- _What you need to do_
Within the records, find every line that includes the word "will" and copy it.

(Source records)
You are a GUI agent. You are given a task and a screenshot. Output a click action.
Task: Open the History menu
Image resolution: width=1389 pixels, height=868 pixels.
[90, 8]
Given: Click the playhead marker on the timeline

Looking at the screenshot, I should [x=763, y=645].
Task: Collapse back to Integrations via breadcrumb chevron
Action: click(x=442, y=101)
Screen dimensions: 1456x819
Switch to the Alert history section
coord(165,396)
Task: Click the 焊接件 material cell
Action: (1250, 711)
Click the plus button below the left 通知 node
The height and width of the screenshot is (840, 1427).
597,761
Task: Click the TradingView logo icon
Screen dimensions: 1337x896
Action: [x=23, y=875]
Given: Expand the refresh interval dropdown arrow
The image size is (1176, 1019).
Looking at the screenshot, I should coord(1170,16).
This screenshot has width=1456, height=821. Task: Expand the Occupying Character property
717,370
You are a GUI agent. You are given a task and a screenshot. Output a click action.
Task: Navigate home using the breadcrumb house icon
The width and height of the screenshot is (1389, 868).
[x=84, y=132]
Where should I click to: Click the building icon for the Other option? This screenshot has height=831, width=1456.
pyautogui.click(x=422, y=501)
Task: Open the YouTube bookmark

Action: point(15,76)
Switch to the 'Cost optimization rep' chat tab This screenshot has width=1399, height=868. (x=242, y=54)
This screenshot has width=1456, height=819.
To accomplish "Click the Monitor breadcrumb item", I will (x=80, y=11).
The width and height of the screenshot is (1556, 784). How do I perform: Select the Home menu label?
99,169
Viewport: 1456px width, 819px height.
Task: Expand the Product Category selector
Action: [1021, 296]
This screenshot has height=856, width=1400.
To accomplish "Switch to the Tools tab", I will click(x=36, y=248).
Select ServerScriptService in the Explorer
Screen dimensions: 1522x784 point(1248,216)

- _Answer to the exercise_
To accomplish "Click the Monitor breadcrumb item", I will (x=80, y=11).
To accomplish "Switch to the Tools tab", I will click(x=36, y=248).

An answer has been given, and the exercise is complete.